Los colores eran más vivos que nunca.
Estaba flotando sobre una ciudad enorme, llena de luces suaves, caminos limpios, cielos celestes sin sol. Todo era silencio. Paz. Un mundo frutiger aero, de esos que me abrazaban cuando más lo necesitaba. Allí, no existía el dolor… ni siquiera recordaba por qué estaba mal.
Hasta que la vi.
—Luna… —dije, sin pensar.
Ella sonrió. Tenía ese brillo en los ojos, como si supiera todo lo que me pasaba.
—Te estás perdiendo —dijo.
—¿Perdiendo? Esto es hermoso.
—No es real —respondió, su voz suave pero firme—. Elias te está llevando más lejos cada vez. Quiere que no regreses.
Me senté en una banca transparente, como hecha de cristal. Luna se sentó a mi lado.
—Él se disfraza de calma, pero es oscuridad —susurró—. Él es lo que construiste con tu dolor, tu soledad, tu culpa. Y ahora quiere quedarse con todo.
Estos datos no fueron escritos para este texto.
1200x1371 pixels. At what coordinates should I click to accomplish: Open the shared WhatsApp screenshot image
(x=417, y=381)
—Pero… sin él, estoy solo.
—No. Estás solo por él —me miró a los ojos—. Mamá aún te llama, ¿no la escuchas?
Sentí un zumbido. Voces borrosas. Gritos ahogados.
—Debes despertar —dijo Luna, y me tomó la mano—. Y debes sacarlo de ti.
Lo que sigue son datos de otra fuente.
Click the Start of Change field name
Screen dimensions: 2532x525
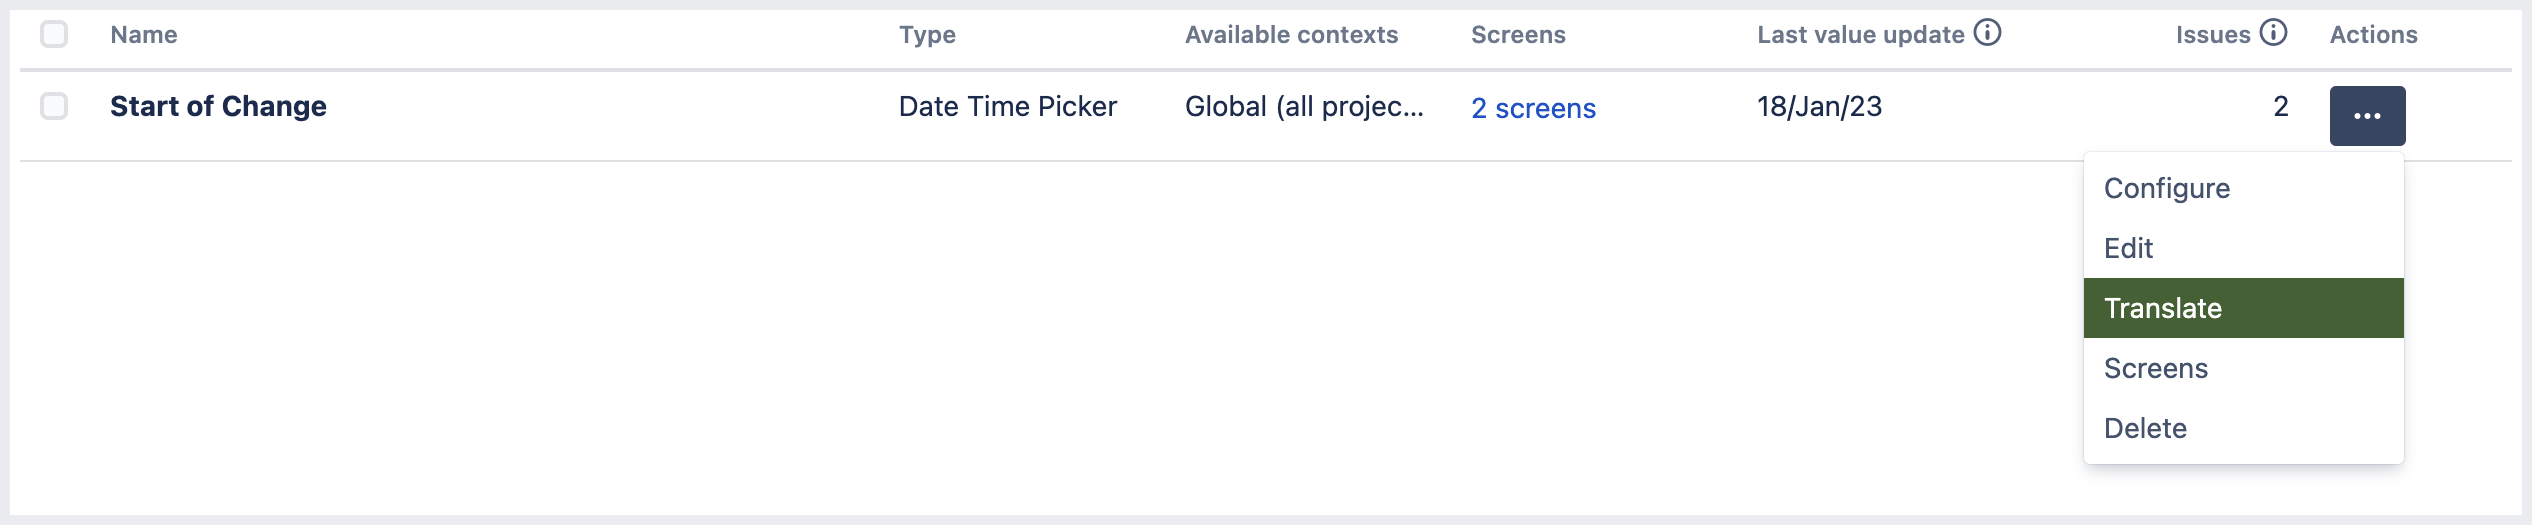coord(218,106)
Pero el cielo empezó a oscurecerse. Elias apareció al fondo, con su sonrisa torcida, caminando lentamente hacia nosotros.
—Te estás metiendo donde no te llamaron, Luna —dijo.
—No dejaré que lo destruyas —respondió ella, poniéndose delante de mí.
Todo empezó a temblar. Desperté sudando, con lágrimas en los ojos.
La habitación estaba en silencio… pero Elias estaba ahí.
Sentado. Sonriendo. Esperando.
Y yo… ya no sabía si seguía dormido.